Benjamin Franklin Butler "The Beast of New Orleans" November 15, 1818 - January 11, 1893
"As the Officers and Soldiers of the United States have been subject to repeated insults from the women calling themselves ladies of New Orleans, in return for the most scrupulous non-interference and courtesy on our part, it is ordered that hereafter when any Female shall, by word, gesture, or movement, insult or show contempt for any officer or soldier of the United States, she shall be regarded and held liable to be treated as a woman of the town plying her avocation." So declared Maj. Gen. Benjamin Franklin Butler in his infamous General Orders no. 28, issued in New orleans on May 15, 1862.
For three weeks since the surrender of New Orleans to the Union's army and naval forces, Butler's men had endured many contemptuous snubs from the city's patriotic Confederate women. Blue soldiers walking down the streets would be confronted by indignant women who would either gather in their skirts when the soldiers passed as though any contact would be contaminating or quickly cross to the other side of the street. The women would make derisive comments or loudly sing patriotic Confederate songs. Some of the "ladies" would go so far as to spit on the blue uniforms, and Capt. David G. Farragut even had the contents of a chamber pot dumped on his head from an upstairs window.

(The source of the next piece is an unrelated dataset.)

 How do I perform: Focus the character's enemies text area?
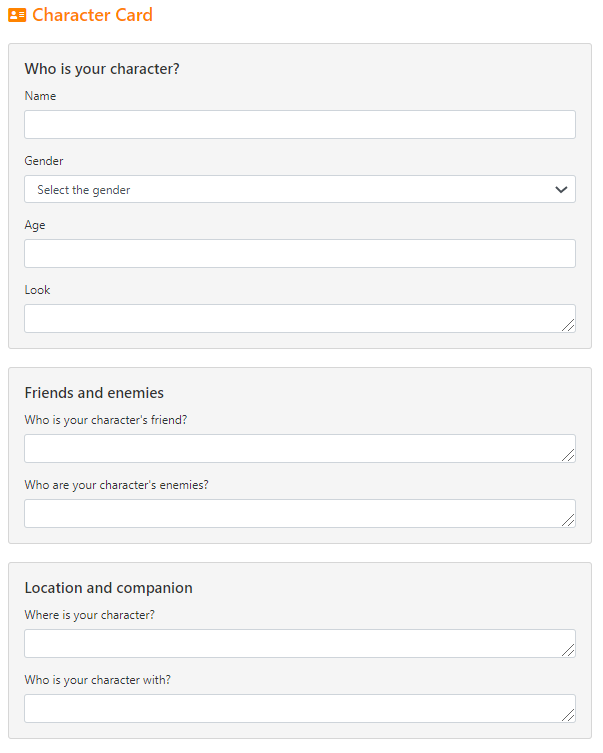[x=300, y=513]
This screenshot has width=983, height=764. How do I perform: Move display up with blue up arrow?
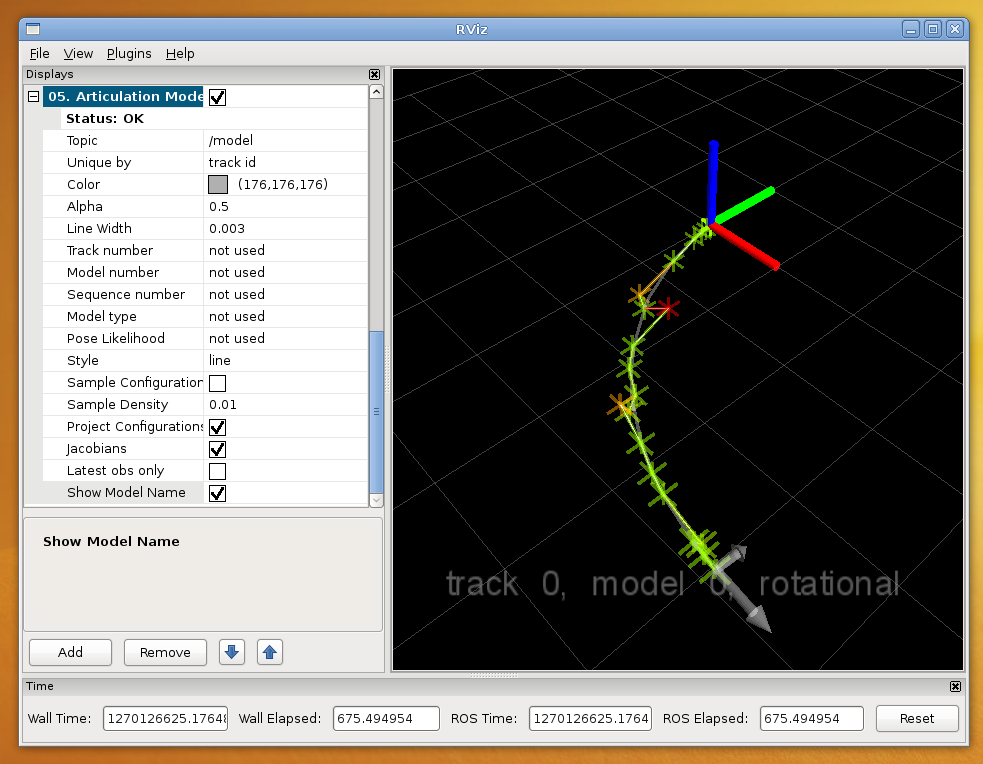(x=270, y=652)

Butler's outrageous threat to treat these women as common whores had the desired effect of stopping the insults. Few women were arrested for violating General Orders no. 28, but one, Mrs. Philip Phillips, was confined on Ship Island for more than two months for laughing when a Union officer's funeral procession passed her house.

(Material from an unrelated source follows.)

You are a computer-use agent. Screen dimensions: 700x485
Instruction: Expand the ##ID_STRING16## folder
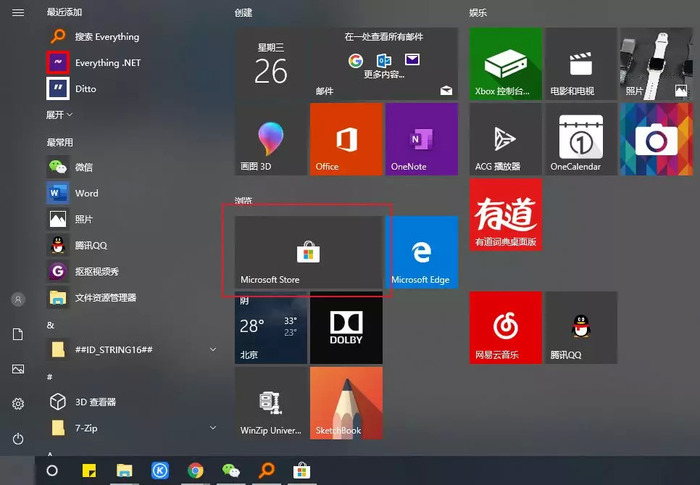click(132, 349)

The order embarrassed many in the North and caused widespread indignation as an affront to womanhood throughout the South and in Europe. The nickname "Beast Butler" was bestowed on the general, and Confederate President Jefferson Davis declared him to be an outlaw to be executed when caught.
Fascinating Fact: Butler was so detested in the South that long after the war, chamber pots with Butler's portrait in the bottom were found in many Southern homes.